== Supplied material ==
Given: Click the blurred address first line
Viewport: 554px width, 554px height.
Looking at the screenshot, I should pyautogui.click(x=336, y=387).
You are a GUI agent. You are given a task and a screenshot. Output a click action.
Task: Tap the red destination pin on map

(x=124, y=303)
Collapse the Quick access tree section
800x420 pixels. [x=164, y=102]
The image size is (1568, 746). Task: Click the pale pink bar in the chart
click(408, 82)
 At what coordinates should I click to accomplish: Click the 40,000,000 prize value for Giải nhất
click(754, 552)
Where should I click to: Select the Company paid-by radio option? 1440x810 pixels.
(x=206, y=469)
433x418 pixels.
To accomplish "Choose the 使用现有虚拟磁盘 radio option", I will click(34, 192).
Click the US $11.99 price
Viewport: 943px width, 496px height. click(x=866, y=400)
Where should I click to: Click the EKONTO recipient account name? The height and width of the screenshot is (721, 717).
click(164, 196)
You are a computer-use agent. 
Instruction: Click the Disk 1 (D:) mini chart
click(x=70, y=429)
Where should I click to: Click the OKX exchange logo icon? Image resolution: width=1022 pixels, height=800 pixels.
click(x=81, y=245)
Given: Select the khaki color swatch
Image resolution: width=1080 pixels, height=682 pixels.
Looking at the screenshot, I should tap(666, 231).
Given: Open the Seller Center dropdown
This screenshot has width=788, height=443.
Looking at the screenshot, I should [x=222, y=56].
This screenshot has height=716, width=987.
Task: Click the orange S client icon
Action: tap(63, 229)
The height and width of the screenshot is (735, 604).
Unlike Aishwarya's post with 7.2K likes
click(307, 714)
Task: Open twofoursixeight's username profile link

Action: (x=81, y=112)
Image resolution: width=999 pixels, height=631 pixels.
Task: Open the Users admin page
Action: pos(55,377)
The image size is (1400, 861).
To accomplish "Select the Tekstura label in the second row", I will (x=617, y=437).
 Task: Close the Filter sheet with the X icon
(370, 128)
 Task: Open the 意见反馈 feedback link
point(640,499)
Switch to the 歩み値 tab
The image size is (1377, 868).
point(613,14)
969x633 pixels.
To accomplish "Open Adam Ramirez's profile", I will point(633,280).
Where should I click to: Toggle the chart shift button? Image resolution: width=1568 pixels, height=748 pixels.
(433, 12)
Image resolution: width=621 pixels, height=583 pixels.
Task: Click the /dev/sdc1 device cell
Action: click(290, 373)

== Work instruction ==
Please copy, exactly and with nothing else, the lines above beginning at the line that has "Click the US $11.99 price" and ending with the line that has "Given: Open the Seller Center dropdown".

== Response ==
Click the US $11.99 price
Viewport: 943px width, 496px height. click(x=866, y=400)
Where should I click to: Click the EKONTO recipient account name? The height and width of the screenshot is (721, 717).
click(164, 196)
You are a computer-use agent. 
Instruction: Click the Disk 1 (D:) mini chart
click(x=70, y=429)
Where should I click to: Click the OKX exchange logo icon? Image resolution: width=1022 pixels, height=800 pixels.
click(x=81, y=245)
Given: Select the khaki color swatch
Image resolution: width=1080 pixels, height=682 pixels.
Looking at the screenshot, I should tap(666, 231).
Given: Open the Seller Center dropdown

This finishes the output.